Sara Fay-George has edited a range of Shakespeare texts and not just his plays but his sonnets as well. Fay-George has brought together a selection of powerful exchanges between those male and female protagonists who love and loathe or challenge and resolve their differences. She creates a narrative that explores the power struggle between these female and male characters and weaves a dynamic action that draws us in and exposes the brilliance of Shakespeare’s perceptions about love and desire between two lovers.
The play opens with the moving vocals from (Khadija Sallet) a watcher or siren who, with her salt cellar, marks out the circular performing space and then seems to almost conjure up our players. Then, like the gods of old, she promotes or provokes them before leaving them to their own vulnerable devices, only to watch them fall and rise and fall again – sport of the gods.
The performance ring suggests something of confinement, like a Sumo wrestling ring, but here the banter and exchanges force one or other of our protagonists to try to push themselves out of the ring at times yet in other moments they seem happy to be encircled. This is a story of love and division and each phase is marked by a bell being rung for yet another round of duologues that entice and repel one or other lover. No thought is content and many parts are played and certainly no tongue is held. In this confined circle all their worlds are staged and as neither will change for the other’s best virtue so they go on to challenge, probe, explore and match each other while they grapple with understanding what it is to love, to desire or to rule the other.

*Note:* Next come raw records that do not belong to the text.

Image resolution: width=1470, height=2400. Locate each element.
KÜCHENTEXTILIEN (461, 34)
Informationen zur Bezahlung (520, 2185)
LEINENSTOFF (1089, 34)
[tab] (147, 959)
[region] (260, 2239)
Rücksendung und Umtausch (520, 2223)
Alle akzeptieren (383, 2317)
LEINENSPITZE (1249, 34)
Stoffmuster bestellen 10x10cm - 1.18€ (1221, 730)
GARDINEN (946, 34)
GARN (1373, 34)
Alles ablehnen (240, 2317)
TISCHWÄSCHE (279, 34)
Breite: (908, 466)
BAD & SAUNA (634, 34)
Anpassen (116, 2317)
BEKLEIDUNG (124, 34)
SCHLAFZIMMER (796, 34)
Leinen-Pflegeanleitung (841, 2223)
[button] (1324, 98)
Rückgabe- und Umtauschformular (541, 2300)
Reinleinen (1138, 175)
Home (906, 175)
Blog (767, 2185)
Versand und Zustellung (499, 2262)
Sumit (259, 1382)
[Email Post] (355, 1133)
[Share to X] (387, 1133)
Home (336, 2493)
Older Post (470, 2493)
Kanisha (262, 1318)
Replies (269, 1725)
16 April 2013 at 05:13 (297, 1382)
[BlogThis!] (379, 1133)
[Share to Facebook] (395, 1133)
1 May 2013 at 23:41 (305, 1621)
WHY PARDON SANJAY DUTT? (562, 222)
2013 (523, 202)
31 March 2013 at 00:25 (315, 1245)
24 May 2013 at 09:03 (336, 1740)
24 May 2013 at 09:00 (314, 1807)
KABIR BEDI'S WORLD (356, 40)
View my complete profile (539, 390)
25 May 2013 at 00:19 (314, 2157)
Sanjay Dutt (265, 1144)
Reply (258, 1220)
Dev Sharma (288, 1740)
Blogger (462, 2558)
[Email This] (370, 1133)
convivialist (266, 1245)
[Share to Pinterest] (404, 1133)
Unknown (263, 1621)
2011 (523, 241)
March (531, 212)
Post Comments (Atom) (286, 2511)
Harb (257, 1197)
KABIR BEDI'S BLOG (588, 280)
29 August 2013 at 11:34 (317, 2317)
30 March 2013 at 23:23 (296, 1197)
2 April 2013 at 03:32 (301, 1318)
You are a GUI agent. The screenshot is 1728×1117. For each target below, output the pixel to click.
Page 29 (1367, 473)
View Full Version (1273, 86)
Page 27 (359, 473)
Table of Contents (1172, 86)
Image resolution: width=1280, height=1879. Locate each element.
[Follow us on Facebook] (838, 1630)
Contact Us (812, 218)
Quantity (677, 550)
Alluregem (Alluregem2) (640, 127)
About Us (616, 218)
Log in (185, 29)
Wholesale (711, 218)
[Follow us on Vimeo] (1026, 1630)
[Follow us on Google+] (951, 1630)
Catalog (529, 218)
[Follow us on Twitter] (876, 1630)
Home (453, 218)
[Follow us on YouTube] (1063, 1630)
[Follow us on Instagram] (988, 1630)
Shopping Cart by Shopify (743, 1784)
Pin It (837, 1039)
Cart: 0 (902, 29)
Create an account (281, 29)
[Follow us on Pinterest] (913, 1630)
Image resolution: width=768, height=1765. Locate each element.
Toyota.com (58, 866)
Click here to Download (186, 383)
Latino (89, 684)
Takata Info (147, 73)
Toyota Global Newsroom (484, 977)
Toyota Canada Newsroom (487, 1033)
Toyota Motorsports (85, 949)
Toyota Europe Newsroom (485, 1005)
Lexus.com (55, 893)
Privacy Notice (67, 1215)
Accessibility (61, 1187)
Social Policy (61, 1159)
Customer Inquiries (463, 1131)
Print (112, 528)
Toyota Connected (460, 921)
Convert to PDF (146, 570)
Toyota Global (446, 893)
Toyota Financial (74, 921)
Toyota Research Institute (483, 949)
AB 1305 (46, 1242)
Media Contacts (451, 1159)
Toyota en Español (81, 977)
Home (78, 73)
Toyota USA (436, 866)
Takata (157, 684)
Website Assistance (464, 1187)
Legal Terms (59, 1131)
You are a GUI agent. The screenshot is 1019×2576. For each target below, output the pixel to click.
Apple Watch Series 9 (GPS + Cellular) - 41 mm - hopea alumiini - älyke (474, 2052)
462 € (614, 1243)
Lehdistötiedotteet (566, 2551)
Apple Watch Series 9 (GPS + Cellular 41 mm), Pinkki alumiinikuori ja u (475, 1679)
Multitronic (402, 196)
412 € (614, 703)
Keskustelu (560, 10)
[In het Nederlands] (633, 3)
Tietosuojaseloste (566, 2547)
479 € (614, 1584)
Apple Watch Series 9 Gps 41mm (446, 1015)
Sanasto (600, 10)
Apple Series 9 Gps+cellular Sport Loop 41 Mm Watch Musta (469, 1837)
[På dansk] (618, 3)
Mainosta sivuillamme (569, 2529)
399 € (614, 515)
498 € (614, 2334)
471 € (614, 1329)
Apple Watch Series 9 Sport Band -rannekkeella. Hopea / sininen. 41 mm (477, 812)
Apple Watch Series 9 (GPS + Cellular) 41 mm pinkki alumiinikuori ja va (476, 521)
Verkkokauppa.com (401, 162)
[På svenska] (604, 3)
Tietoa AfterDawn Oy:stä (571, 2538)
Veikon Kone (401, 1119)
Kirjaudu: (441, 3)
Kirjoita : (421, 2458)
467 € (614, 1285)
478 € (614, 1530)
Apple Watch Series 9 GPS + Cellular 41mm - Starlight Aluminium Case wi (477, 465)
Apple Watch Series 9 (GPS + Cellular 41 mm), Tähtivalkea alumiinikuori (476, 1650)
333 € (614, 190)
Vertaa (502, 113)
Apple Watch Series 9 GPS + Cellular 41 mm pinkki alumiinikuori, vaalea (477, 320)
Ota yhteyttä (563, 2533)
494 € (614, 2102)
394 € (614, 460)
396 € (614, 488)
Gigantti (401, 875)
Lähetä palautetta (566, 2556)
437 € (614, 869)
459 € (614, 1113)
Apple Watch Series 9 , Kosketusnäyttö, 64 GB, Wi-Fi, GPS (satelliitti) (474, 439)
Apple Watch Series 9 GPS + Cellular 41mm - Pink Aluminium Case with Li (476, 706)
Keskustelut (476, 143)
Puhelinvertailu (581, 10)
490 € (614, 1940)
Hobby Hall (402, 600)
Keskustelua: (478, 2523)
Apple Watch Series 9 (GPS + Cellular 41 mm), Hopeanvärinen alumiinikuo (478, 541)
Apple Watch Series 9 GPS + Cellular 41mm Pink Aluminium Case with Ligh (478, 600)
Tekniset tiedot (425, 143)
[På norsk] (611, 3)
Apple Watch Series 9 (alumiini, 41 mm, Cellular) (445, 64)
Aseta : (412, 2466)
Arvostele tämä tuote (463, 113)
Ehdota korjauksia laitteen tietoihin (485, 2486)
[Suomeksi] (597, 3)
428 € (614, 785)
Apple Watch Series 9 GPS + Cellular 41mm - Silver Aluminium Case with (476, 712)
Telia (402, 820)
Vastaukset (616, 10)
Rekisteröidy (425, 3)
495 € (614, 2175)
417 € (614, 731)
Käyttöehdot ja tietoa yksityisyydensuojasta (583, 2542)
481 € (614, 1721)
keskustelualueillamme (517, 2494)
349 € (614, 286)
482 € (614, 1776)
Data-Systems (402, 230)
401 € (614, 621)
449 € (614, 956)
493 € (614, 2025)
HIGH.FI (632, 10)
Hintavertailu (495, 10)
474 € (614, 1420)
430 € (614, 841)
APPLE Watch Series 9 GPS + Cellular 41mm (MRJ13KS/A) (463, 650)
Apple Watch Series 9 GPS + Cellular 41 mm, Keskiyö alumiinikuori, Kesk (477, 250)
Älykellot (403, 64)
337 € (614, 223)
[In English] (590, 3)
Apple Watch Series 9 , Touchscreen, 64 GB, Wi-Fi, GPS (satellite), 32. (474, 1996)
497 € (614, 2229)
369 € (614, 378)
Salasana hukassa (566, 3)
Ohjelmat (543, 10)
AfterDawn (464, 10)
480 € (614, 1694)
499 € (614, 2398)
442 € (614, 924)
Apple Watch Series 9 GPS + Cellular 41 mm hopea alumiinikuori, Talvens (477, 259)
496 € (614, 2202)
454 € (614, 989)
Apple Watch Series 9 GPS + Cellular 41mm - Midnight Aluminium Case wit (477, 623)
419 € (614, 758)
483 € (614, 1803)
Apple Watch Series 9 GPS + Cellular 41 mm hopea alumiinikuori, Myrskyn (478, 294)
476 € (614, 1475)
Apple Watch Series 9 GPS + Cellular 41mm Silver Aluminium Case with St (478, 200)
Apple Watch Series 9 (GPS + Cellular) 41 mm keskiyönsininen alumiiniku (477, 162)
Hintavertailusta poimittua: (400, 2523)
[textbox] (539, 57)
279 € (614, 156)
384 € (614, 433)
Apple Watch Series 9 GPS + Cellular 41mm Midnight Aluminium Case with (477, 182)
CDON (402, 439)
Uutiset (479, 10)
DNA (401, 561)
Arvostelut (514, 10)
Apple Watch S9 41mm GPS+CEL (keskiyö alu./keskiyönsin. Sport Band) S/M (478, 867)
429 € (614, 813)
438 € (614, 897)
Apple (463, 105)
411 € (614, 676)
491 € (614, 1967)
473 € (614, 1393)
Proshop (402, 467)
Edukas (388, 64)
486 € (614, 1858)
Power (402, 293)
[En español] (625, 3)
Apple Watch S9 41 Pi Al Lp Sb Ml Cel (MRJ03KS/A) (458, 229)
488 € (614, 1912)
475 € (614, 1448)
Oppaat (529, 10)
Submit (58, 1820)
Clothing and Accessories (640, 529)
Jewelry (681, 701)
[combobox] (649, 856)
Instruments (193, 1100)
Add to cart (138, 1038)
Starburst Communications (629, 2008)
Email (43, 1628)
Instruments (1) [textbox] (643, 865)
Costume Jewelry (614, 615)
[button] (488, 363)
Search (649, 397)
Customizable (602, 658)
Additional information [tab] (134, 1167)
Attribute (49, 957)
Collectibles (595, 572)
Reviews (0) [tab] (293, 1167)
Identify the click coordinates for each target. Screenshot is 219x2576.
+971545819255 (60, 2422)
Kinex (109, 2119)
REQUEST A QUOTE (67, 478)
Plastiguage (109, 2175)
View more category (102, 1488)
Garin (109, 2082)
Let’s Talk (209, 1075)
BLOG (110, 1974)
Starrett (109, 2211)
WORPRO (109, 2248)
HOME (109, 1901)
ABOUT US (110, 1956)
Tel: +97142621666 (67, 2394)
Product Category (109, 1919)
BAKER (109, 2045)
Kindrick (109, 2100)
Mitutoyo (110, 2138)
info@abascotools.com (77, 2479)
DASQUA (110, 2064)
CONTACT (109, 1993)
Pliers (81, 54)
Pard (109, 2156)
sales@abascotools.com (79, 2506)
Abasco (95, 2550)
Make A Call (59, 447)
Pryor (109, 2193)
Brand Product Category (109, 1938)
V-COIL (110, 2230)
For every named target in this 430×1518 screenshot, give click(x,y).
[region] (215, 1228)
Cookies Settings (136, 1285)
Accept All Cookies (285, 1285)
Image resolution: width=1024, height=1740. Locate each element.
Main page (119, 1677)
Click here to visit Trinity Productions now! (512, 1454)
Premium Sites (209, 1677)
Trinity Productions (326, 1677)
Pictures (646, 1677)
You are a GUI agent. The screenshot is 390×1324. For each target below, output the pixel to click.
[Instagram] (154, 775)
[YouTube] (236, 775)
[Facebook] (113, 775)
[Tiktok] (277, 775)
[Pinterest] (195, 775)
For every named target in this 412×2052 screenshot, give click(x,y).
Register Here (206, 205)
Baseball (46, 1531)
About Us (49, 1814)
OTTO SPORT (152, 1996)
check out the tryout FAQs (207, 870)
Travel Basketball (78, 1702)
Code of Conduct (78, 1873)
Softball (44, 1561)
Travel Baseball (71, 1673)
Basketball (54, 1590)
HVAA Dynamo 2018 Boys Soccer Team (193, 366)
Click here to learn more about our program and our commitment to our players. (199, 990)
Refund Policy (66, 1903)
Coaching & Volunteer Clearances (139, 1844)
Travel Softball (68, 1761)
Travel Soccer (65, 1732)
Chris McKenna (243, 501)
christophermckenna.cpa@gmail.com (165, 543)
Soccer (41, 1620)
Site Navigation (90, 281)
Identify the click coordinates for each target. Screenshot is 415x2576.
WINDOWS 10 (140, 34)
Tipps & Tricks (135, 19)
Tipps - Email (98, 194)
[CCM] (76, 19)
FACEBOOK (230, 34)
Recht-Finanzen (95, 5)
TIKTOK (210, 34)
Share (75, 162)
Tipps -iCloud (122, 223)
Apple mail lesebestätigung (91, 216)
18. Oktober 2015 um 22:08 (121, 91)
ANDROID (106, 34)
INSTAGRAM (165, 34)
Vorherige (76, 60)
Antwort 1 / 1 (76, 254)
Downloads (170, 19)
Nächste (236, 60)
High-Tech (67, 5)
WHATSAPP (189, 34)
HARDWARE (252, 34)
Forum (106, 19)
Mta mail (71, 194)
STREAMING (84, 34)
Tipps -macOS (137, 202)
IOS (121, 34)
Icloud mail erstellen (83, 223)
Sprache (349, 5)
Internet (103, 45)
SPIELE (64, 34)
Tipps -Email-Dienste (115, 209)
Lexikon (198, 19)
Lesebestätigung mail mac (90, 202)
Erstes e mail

‘Thank you, you are not what you are’ sums it up as we come to see that men and women are no one thing – we are complex. Women are not always angels and men are not always heroes and in both we find the sweet and the sour.
The performances by Esther Sophia Artner and Mikaal Bates are superbly well sustained both in terms of their physicality and their delivery. They manage the text with great vocal dexterity revealing the gender dynamics that the Bard explored throughout his work and in the tragic or humorous extracts we see a balanced perception and an understanding of womankind. Subsequently the piece would suggest he was an early feminist whose women question villiany, injustice and refuse pity, rather they will challenge and force submission while demanding recognition to be loved, or to be listened to, or to lead – so like a man – ultimately we see that both parties are but errant knaves alike.
It is an impressive editing process to have worked through the Shakespeare cannon and then create a narrative that is dramatic and diverse in its emotional journey but ultimately, for me, it was more impressive than engaging, as the story of these two was rather overshadowed by the feat of the exercise in itself.